Write down each entry again, exactly as it reads.

Data:

______________________________

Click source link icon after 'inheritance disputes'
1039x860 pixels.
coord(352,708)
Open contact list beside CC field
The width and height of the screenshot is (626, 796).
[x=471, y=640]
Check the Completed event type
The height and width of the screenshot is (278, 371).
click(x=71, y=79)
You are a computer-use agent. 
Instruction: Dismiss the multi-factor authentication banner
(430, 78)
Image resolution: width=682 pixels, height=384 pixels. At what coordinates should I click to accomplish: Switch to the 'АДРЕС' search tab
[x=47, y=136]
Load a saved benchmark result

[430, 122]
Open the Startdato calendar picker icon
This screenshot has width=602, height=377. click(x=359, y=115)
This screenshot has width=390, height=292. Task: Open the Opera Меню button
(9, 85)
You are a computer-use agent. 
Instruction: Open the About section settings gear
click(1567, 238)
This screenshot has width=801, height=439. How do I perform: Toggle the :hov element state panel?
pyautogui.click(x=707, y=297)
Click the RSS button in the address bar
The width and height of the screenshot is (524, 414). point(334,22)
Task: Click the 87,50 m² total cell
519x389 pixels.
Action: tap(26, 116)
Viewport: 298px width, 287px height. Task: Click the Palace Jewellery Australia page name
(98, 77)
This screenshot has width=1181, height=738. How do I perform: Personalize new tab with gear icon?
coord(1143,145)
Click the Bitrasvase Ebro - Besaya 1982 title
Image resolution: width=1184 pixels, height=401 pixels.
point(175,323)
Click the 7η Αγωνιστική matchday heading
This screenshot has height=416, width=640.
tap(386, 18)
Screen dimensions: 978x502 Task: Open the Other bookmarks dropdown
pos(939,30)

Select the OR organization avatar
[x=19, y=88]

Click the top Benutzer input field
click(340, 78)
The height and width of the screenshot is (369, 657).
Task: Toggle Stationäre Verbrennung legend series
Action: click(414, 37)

______________________________

Result below:
Click source link icon after 'inheritance disputes'
1039x860 pixels.
coord(352,708)
Open contact list beside CC field
The width and height of the screenshot is (626, 796).
[x=471, y=640]
Check the Completed event type
The height and width of the screenshot is (278, 371).
click(x=71, y=79)
You are a computer-use agent. 
Instruction: Dismiss the multi-factor authentication banner
(430, 78)
Image resolution: width=682 pixels, height=384 pixels. At what coordinates should I click to accomplish: Switch to the 'АДРЕС' search tab
[x=47, y=136]
Load a saved benchmark result

[430, 122]
Open the Startdato calendar picker icon
This screenshot has width=602, height=377. click(x=359, y=115)
This screenshot has width=390, height=292. Task: Open the Opera Меню button
(9, 85)
You are a computer-use agent. 
Instruction: Open the About section settings gear
click(1567, 238)
This screenshot has width=801, height=439. How do I perform: Toggle the :hov element state panel?
pyautogui.click(x=707, y=297)
Click the RSS button in the address bar
The width and height of the screenshot is (524, 414). point(334,22)
Task: Click the 87,50 m² total cell
519x389 pixels.
Action: tap(26, 116)
Viewport: 298px width, 287px height. Task: Click the Palace Jewellery Australia page name
(98, 77)
This screenshot has width=1181, height=738. How do I perform: Personalize new tab with gear icon?
coord(1143,145)
Click the Bitrasvase Ebro - Besaya 1982 title
Image resolution: width=1184 pixels, height=401 pixels.
point(175,323)
Click the 7η Αγωνιστική matchday heading
This screenshot has height=416, width=640.
tap(386, 18)
Screen dimensions: 978x502 Task: Open the Other bookmarks dropdown
pos(939,30)

Select the OR organization avatar
[x=19, y=88]

Click the top Benutzer input field
click(340, 78)
The height and width of the screenshot is (369, 657).
Task: Toggle Stationäre Verbrennung legend series
Action: click(414, 37)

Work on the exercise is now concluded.